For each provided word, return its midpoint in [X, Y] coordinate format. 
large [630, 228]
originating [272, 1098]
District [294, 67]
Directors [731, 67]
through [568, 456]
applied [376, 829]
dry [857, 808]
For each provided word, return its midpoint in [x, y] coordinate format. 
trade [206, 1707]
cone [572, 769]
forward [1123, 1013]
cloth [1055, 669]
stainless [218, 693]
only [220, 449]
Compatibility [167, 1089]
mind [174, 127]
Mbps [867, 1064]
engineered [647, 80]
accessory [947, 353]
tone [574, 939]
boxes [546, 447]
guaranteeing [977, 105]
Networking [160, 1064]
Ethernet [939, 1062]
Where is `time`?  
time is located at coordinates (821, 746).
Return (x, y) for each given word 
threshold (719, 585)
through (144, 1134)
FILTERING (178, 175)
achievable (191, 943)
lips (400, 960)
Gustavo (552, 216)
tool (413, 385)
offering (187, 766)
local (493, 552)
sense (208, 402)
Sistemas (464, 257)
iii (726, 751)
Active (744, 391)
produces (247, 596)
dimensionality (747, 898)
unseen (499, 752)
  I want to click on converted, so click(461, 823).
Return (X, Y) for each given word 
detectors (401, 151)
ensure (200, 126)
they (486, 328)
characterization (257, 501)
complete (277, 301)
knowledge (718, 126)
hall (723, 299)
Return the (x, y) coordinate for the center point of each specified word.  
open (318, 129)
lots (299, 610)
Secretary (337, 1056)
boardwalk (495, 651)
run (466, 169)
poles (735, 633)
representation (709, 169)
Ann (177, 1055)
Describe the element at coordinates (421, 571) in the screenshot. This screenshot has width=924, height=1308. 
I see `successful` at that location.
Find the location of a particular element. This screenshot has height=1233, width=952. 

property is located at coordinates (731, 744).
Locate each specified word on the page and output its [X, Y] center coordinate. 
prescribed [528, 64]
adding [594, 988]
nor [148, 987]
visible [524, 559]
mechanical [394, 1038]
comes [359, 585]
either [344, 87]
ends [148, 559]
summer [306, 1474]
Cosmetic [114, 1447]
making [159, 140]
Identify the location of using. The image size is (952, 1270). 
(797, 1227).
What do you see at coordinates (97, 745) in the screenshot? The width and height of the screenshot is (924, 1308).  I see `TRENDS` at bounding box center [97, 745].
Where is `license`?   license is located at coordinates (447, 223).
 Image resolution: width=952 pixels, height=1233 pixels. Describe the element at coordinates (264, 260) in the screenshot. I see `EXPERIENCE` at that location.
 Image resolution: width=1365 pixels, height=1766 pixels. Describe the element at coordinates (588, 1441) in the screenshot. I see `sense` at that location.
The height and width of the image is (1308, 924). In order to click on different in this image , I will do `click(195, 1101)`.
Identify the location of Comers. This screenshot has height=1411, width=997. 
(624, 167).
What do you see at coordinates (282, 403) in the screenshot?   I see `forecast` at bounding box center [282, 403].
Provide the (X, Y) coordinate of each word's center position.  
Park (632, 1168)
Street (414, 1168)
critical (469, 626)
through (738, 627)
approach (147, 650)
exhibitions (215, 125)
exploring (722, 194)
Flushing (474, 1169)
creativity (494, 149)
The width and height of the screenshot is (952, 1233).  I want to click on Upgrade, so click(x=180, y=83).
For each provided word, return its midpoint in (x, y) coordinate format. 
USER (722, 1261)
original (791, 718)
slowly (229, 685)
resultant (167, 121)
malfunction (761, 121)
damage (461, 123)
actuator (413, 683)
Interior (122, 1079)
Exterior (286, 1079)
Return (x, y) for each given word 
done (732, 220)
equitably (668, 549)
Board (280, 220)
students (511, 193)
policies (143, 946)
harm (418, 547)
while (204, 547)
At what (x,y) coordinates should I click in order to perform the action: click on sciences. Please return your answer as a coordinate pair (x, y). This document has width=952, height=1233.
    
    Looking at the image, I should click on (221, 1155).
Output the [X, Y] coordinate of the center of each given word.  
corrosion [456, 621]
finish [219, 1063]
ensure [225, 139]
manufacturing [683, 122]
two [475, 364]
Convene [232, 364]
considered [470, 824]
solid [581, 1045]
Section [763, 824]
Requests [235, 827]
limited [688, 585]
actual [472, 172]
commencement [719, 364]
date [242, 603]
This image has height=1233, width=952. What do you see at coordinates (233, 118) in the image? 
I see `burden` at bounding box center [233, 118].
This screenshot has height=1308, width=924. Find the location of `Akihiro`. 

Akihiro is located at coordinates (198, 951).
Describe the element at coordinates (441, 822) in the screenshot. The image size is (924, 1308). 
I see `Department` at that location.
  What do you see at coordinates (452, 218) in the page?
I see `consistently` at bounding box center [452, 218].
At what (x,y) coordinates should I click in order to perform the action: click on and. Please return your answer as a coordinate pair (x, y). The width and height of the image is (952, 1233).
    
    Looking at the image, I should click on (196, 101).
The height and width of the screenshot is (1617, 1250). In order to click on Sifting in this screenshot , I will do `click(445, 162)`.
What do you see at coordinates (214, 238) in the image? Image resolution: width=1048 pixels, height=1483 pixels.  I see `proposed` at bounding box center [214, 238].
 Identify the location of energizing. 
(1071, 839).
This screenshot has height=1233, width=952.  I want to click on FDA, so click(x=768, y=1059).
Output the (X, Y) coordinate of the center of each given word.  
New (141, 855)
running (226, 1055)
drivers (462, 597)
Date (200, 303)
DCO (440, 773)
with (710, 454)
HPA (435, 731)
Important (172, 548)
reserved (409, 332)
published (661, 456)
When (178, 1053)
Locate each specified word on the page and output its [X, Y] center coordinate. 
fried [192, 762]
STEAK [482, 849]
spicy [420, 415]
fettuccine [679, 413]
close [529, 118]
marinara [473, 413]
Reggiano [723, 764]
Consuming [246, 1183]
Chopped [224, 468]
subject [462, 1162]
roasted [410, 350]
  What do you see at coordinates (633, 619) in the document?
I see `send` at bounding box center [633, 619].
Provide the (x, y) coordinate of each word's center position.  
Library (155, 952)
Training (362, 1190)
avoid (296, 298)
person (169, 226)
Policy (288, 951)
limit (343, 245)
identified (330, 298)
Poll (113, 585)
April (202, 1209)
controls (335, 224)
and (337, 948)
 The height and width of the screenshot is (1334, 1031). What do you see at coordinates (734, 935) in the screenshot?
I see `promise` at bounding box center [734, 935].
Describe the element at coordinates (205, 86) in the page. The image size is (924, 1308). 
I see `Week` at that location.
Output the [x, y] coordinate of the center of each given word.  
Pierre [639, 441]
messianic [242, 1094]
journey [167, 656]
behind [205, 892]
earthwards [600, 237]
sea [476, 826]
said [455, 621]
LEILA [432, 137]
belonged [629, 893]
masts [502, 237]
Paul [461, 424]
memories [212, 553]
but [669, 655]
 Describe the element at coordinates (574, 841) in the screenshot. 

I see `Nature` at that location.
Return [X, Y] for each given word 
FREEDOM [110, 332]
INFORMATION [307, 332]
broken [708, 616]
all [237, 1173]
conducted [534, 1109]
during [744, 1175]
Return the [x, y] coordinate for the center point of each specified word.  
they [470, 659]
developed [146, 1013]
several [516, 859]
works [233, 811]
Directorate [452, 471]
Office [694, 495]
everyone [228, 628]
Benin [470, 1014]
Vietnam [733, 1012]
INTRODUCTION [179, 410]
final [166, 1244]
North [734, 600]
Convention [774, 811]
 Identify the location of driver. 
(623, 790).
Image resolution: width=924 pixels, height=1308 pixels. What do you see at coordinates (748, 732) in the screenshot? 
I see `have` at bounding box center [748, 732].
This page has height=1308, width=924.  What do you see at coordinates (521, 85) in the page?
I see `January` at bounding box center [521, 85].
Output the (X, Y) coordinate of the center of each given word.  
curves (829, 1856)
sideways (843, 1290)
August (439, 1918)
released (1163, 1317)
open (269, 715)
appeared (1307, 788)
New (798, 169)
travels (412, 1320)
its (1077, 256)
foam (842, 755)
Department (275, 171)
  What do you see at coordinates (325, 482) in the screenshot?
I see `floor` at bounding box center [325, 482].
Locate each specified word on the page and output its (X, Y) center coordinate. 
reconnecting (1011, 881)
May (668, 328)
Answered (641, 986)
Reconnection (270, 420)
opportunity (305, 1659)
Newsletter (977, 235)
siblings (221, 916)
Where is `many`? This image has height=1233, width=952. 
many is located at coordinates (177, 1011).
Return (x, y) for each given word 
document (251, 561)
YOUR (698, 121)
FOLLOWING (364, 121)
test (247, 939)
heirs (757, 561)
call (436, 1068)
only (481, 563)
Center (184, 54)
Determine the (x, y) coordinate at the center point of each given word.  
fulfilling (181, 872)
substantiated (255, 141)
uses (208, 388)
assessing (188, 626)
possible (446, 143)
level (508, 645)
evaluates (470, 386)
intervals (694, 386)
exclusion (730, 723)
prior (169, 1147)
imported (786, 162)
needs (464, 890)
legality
----------
# TASK
In the part of the listing that opens with the line containing "Identify the location of Comers." and closes with the line containing "manufacturing [683, 122]", rename "screenshot" to "page image" and leave everything else unchanged. Give back only those lines.

# EXERCISE RESPONSE
Identify the location of Comers. This page image has height=1411, width=997. 
(624, 167).
What do you see at coordinates (282, 403) in the page image?   I see `forecast` at bounding box center [282, 403].
Provide the (X, Y) coordinate of each word's center position.  
Park (632, 1168)
Street (414, 1168)
critical (469, 626)
through (738, 627)
approach (147, 650)
exhibitions (215, 125)
exploring (722, 194)
Flushing (474, 1169)
creativity (494, 149)
The width and height of the page image is (952, 1233).  I want to click on Upgrade, so click(x=180, y=83).
For each provided word, return its midpoint in (x, y) coordinate format. 
USER (722, 1261)
original (791, 718)
slowly (229, 685)
resultant (167, 121)
malfunction (761, 121)
damage (461, 123)
actuator (413, 683)
Interior (122, 1079)
Exterior (286, 1079)
Return (x, y) for each given word 
done (732, 220)
equitably (668, 549)
Board (280, 220)
students (511, 193)
policies (143, 946)
harm (418, 547)
while (204, 547)
At what (x,y) coordinates should I click in order to perform the action: click on sciences. Please return your answer as a coordinate pair (x, y). This document has width=952, height=1233.
    
    Looking at the image, I should click on (221, 1155).
Output the [X, Y] coordinate of the center of each given word.  
corrosion [456, 621]
finish [219, 1063]
ensure [225, 139]
manufacturing [683, 122]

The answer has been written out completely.